DIRECTIONS FOR THIS TASK: Show each line from the records below in which the word "Graded" occurs.

┄┄┄┄┄┄

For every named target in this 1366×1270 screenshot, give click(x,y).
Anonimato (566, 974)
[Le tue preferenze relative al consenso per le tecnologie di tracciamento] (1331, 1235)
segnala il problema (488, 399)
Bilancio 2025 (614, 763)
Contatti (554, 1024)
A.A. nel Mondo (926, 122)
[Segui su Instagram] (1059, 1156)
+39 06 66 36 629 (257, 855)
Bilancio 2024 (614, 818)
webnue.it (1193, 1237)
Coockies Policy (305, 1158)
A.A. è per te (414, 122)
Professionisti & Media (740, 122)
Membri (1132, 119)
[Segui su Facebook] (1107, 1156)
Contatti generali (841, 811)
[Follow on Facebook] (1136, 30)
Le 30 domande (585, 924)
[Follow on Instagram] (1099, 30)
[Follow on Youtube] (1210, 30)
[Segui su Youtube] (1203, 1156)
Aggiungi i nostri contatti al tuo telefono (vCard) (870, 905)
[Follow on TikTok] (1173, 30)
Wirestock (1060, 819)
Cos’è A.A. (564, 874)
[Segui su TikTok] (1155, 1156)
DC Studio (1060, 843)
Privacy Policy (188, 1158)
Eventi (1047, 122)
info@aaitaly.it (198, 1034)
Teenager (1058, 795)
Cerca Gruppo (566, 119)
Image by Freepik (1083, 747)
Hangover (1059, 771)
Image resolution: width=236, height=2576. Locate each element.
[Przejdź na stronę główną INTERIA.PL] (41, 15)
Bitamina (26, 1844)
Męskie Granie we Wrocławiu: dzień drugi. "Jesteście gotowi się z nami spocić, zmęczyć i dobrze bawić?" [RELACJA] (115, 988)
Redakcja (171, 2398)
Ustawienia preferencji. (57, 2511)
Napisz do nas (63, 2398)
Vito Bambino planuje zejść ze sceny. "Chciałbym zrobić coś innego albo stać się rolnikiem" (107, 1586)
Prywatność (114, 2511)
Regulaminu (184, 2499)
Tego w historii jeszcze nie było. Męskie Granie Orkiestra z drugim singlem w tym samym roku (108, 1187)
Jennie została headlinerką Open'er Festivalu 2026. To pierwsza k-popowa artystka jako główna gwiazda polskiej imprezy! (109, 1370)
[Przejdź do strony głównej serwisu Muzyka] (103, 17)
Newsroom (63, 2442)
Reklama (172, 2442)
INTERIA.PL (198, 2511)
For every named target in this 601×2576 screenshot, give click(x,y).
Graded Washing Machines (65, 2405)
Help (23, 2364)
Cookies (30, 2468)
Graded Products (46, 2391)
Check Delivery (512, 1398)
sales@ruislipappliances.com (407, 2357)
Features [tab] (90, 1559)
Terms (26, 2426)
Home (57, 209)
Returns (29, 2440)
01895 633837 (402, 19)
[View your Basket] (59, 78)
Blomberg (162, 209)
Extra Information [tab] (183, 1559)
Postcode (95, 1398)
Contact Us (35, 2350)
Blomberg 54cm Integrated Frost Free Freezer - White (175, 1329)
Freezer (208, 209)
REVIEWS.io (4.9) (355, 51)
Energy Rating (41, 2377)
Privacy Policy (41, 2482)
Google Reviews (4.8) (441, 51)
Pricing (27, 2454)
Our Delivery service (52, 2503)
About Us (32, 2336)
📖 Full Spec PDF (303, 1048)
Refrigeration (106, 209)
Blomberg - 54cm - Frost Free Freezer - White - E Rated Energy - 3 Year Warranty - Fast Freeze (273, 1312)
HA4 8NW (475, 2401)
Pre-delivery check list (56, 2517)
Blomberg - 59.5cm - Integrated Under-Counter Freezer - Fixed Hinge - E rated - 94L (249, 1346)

┄┄┄┄┄┄

SOLUTION TO THE EXERCISE:
Graded Washing Machines (65, 2405)
Graded Products (46, 2391)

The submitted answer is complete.